As they have for years, Chandra Snively and Chrissy Lucas met New Year’s Day at Wichita’s downtown YMCA to take part in the annual Frosty 5K run.
Except they missed the 9:30 a.m. start of Wednesday’s 2014 event because they came a half hour late.
“I got the time wrong,” said Snively, a Winfield resident.
The YMCA branches were all having their annual New Year’s Day open house Wednesday, so the women went inside and worked out. Just as well.
Snively has multiple sclerosis and has had problems recently with her balance and legs, so she said it was better that she was exercising in a confined space this year.
Nothing prevents these two women from keeping their annual date on New Year’s Day. Shortly after Lucas had back surgery two years ago, they took part in the Frosty 5K on New Year’s Day 2012.
“It’s not so much a New Year’s resolution as it is recommitting to our health every year and our friendship,” said Lucas, of Clearwater. “No matter what we do the night before.”
Plenty of folks make getting physically fit part of their goals for the new year.
“We see a high volume in January, February and March,” said Jessica Rall, an associate executive at the West Branch YMCA. “Then it starts to slow down here a little bit.”
Some of it’s because people want to get outside after the winter. Others go to a YMCA branch with water parks.
And then there are those who lose their motivation to drop weight or get in better shape, Rall said.
“Sometimes you hear people say they want to lose 50 pounds in two months,” she said. “It takes time to get results.
“It helps to get into a regular routine – even if it’s for four weeks – to get plugged in.”
Nothing motivates like working out with a partner.
Over the past 14 months, Greg Williams and his wife, Deanna, have lost 100 pounds between them. They eat healthier and come to the Y four times a week, he said.

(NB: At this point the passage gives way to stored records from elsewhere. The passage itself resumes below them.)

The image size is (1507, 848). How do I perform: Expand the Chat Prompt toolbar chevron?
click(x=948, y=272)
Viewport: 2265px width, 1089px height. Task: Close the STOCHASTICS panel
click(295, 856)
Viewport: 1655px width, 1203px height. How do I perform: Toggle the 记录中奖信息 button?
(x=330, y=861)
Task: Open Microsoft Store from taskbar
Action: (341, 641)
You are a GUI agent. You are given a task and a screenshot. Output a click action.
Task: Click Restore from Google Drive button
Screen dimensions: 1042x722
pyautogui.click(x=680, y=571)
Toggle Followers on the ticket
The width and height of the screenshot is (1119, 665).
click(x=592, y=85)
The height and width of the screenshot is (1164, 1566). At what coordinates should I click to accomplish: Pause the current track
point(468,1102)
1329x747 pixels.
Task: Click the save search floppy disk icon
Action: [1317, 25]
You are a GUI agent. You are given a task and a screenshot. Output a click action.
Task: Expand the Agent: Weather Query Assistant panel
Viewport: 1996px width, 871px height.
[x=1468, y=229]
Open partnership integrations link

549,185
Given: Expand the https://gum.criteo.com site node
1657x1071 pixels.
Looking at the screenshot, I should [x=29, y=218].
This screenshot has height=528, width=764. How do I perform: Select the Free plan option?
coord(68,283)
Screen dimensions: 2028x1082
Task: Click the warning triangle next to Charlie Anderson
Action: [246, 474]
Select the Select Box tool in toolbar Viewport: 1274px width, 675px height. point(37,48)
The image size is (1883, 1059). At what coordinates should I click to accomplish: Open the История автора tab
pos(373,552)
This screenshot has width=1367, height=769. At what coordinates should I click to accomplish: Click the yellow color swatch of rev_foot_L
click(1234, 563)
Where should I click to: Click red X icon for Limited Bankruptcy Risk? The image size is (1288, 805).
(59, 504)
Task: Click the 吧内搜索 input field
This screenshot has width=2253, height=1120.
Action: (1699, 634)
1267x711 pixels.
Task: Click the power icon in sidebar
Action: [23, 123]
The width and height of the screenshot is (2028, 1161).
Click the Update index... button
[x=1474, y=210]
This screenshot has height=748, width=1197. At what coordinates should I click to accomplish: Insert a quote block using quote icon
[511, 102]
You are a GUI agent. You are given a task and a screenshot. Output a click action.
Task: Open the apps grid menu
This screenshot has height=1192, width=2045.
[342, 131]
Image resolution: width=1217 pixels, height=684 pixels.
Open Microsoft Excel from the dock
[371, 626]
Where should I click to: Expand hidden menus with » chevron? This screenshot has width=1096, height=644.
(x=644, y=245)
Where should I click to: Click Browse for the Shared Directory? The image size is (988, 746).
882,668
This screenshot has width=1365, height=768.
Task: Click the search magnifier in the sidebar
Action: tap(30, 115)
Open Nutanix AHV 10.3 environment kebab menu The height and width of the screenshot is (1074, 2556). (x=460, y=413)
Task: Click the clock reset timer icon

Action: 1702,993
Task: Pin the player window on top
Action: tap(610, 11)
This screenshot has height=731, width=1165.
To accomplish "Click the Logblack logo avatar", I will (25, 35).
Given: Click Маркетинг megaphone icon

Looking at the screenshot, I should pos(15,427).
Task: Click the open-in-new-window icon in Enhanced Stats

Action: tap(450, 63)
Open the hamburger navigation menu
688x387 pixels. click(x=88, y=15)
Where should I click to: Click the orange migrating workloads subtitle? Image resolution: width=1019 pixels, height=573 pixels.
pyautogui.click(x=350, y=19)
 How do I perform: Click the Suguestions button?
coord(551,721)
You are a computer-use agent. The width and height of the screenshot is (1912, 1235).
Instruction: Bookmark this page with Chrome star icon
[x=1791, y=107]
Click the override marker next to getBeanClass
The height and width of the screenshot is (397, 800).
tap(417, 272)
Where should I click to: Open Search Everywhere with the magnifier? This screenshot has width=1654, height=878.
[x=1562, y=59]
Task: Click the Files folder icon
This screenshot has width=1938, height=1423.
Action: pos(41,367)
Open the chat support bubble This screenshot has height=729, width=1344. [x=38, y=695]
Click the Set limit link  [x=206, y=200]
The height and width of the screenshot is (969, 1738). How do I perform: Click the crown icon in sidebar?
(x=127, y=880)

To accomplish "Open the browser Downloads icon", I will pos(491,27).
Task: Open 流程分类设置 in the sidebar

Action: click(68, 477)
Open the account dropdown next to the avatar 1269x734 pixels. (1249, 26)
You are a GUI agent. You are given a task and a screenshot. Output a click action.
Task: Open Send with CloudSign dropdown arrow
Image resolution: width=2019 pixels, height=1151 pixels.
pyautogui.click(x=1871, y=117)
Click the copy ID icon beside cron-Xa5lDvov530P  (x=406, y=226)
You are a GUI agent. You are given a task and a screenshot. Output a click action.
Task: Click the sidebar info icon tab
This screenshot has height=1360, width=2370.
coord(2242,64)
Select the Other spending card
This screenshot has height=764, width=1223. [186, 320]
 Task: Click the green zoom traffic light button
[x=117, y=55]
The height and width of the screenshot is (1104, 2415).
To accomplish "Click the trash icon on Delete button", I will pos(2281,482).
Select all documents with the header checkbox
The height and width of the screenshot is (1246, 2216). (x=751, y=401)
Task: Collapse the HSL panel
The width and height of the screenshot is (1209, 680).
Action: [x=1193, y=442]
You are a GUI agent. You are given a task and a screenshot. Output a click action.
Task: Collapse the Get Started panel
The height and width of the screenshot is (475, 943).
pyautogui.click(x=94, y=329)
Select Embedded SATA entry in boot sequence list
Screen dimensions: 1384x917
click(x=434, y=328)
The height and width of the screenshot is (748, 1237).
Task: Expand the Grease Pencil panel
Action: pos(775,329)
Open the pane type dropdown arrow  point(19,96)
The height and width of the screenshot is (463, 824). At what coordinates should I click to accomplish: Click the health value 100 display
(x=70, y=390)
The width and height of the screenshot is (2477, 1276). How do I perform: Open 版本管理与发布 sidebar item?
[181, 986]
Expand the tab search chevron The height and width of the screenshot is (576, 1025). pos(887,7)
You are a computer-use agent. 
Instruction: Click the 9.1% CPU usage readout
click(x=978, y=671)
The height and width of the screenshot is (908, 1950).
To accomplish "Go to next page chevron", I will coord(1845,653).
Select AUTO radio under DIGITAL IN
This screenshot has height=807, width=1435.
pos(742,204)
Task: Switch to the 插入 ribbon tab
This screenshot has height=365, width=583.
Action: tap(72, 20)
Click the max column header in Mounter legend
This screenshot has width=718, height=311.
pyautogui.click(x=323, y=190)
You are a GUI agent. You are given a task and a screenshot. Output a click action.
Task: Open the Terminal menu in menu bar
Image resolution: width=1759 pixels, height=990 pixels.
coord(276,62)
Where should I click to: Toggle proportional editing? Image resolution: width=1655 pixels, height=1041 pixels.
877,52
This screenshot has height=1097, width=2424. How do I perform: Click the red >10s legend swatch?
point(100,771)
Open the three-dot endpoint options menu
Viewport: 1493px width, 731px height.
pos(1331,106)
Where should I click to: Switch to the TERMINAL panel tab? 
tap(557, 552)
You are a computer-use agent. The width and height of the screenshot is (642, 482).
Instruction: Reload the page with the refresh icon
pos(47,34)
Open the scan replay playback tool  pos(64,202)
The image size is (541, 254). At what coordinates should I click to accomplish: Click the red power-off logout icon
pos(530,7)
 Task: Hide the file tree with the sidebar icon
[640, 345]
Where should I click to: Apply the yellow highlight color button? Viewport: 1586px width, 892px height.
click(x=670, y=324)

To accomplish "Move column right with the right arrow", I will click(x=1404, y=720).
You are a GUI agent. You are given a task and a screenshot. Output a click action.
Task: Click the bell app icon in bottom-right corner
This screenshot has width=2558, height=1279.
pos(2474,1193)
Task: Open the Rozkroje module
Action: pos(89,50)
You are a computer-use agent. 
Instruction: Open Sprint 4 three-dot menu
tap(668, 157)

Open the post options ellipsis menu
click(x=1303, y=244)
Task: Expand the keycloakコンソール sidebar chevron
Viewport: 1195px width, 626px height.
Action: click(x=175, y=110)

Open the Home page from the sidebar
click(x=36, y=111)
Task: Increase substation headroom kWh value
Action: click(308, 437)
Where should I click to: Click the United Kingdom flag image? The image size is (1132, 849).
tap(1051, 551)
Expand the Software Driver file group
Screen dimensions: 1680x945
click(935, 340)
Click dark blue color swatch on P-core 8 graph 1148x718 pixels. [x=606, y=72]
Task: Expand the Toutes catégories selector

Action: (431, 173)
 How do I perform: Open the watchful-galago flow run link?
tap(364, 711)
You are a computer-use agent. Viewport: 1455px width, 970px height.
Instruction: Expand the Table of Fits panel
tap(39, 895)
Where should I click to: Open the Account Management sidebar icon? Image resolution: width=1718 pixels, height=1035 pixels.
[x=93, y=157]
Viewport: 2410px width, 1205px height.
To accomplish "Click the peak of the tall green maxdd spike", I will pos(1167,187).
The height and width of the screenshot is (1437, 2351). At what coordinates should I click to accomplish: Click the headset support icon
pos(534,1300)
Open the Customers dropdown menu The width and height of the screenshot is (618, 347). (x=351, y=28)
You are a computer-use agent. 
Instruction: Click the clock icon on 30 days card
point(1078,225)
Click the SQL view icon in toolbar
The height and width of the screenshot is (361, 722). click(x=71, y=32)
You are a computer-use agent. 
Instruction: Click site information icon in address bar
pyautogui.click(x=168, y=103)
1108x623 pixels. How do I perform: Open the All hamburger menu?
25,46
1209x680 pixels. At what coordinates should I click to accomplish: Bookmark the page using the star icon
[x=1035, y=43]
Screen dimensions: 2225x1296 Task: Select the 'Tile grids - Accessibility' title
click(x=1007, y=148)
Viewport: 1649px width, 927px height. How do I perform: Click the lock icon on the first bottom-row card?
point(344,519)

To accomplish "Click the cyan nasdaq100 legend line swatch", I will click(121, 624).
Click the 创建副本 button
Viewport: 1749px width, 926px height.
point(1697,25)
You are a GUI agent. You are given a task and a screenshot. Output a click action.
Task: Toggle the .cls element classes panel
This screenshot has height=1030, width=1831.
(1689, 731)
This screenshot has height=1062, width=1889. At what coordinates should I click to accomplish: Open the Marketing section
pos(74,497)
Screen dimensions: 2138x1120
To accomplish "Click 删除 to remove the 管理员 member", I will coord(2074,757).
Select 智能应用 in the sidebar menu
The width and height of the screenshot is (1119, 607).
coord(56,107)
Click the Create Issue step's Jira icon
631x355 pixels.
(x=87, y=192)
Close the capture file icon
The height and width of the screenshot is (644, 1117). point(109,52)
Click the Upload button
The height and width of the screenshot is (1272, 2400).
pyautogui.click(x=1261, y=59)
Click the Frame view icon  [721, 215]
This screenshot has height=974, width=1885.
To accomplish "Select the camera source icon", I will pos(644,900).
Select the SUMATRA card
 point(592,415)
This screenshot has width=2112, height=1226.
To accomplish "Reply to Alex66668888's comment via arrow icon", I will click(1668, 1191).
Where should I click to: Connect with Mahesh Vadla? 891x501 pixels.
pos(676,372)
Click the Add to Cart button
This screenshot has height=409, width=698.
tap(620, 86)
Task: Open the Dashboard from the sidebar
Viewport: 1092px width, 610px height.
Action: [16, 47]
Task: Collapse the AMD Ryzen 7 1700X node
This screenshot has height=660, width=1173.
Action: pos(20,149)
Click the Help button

“We decided it was out of control,” Greg said after he and Deanna wrapped up a New Year’s Day workout at the West Branch Y. “We needed a healthier lifestyle.”
As high school referee for football and basketball, Greg said, “I wanted to be more fit. I wanted to be better at keeping up with those high school kids.”
Deanna’s mother started the push for the whole family to get in better physical condition about five years ago when the Williamses’ first son was born. Greg’s mom started walking regularly for exercise two years ago.
Now the whole family is involved. They play capture the flag and other outdoor games or just take a walk.
“We try to do more than just eat when we get together now,” Deanna said.
The results could be seen when the family was together at Christmas and watching home videos.
“I was thinking, ‘Most people look at those and wish they could look like that again,’ ” Deanna said. “And we were thinking, ‘Wow, we don’t want to look like that again.’ We look so much better and feel so much better.”
Jodi McAninch was working up a sweat on a stationary bike at the West Branch Y on Wednesday. New Year’s Day and resolutions had nothing to do with her being there.
Just being fit did. She got serious about it 2 1/2 years ago after having her first baby.
As a nurse, she knew it was important.
“I see all these bad things that happen when you don’t work out,” McAninch said. “How could I sit there and tell someone they need to do it when I’m not?”
She had mixed results at first.
“I wanted to lose baby weight and get active,” she said, “but I couldn’t get myself motivated on my own and it was hard to work out with an infant.”
So she took advantage of the West Branch’s day care and started coming three times a week. About a year and half ago she began riding a stationary bike and will start Thursday teaching a weekly bike class at the Y.
“It’s motivation for me to be here an extra day,” McAninch said. “So in that sense, it is a New Year’s thing. I took on the challenge for the new year.”
At the downtown Y, Snively and Lucas talked about also following their usual pattern and committing to doing a 5K run or two during the year. Or at least something fitness related every quarter.
“But life happens,” Snively said.
Both are married, have children and work in Wichita. Lucas is a life enhancement coordinator at the Kansas Masonic Home; Snively is a mortician.
“Some years we end up doing more because life allows it,” Lucas said. “But no matter what, we do this on New Year’s Day.”
Except for a few years when Snively lived in Kansas City, they’ve been doing the Frosty 5K since they met 11 years ago in Clearwater. Snively worked out at Clearwater’s wellness center where Lucas was employed.
Lucas ran marathons and half marathons until a degenerative back problem developed a couple of years ago.
“I gained weight,” Lucas said. “I can’t run again.”
Both women walk or jog the 5K, depending on how their health is at the time.
“My M.S. limits me sometimes,” Snively said, “but I do as much as I can.”
They keep things simple.
“We don’t do resolutions, like ‘I am going to lose 20 pounds,’ ” Lucas said. “That doesn’t work. You set yourself up to fail. Doing this 5K is our thing, and we go from there.
“My New Year’s resolution this year is to just live simply.”
Snively said: “My resolution is to be healthy. I always want to be healthier than I was the year before.”
Besides, Lucas added, “Happiness is being healthy and being with friends.”
Which is what they both were doing this New Year’s Day.